Существует несколько проявлений одностороннего развития. Эта односторонность наиболее выпукло представлена там, где оперируют обобщениями, — в теории литературы и критике. Так обстоит дело и сегодня. Так было и в период засилья догматизма. О новейших проявлениях односторонности я уже писал; не хотелось бы повторяться.
И все же: нет ничего более удручающего, чем наблюдать проявление стадности в литературе. Это всегда свидетельствует о дефиците личностей.
В литературе ничто не заменит личный опыт. Мы можем дать лишь то, что сами пережили, перечувствовали, передумали. Если личный опыт сводить к опыту читательскому, если мы разучились воспринимать действительность иначе, чем только сквозь призму литературного образца, если мы, наконец, игнорируем действительность вне литературы, нас захлестывает литературщина, подражательность и ощутимый дефицит личностей. (Всего заметнее это в поэзии, которая открывает для себя то Превера, то Гинзберга, то С.-Дж. Перса: всякий раз в массовом порядке. Но не только в поэзии. Недавно один молодой и способный автор опубликовал в журнале «Млада творба» пьесу, которая совершенно очевидно являет собой жалкий слепок с Бекетта вкупе с Ионеско. Молодая критика, в других случаях весьма взыскательная, на сей раз деликатно молчит. По каким соображениям?)
Я не настолько наивен, чтобы вообще исключать литературные влияния. Я знаю, что в этом смысле литература обладает очень чувствительным осязанием. Осязать, а не рядиться в чужое платье.
Какие наиболее значительные с точки зрения развития словацкой литературы линии были прерваны вследствие культа личности?
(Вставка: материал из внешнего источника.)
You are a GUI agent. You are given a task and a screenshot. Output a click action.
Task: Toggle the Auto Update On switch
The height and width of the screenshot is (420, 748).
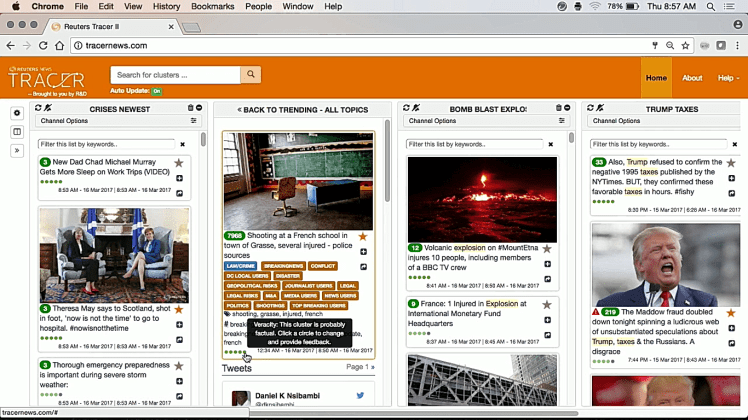[x=156, y=91]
Словацкая литературная критика и теория — и не только молодая и не запятнавшая себя, а и та, которая как раз совершила «паломничество из Эфеса в Дамаск» («Обращение Павла», как выразился поэт Андрей Плавка), над, под и прямо в самом тексте призывает к переоценке литературы межвоенного периода. Хоть бы поскорей начинали! Пока налицо лишь первые неумелые шаги. Предполагаю, переоценка литературы межвоенного двадцатилетия будет проведена столь радикально, что с исторической карты исчезнет реалистическая литература. Чтобы немного погодя вновь было к чему призывать.
Мне приходилось читать, что от этой переоценки ожидается мощный импульс для новой литературы. Сомневаюсь, что так будет. Если иметь в виду прозу, то лишь в отдельных случаях (Й.-Ц. Гронский[21]) можно ожидать подлинного воскрешения; в прочих это будет эксгумация трупов.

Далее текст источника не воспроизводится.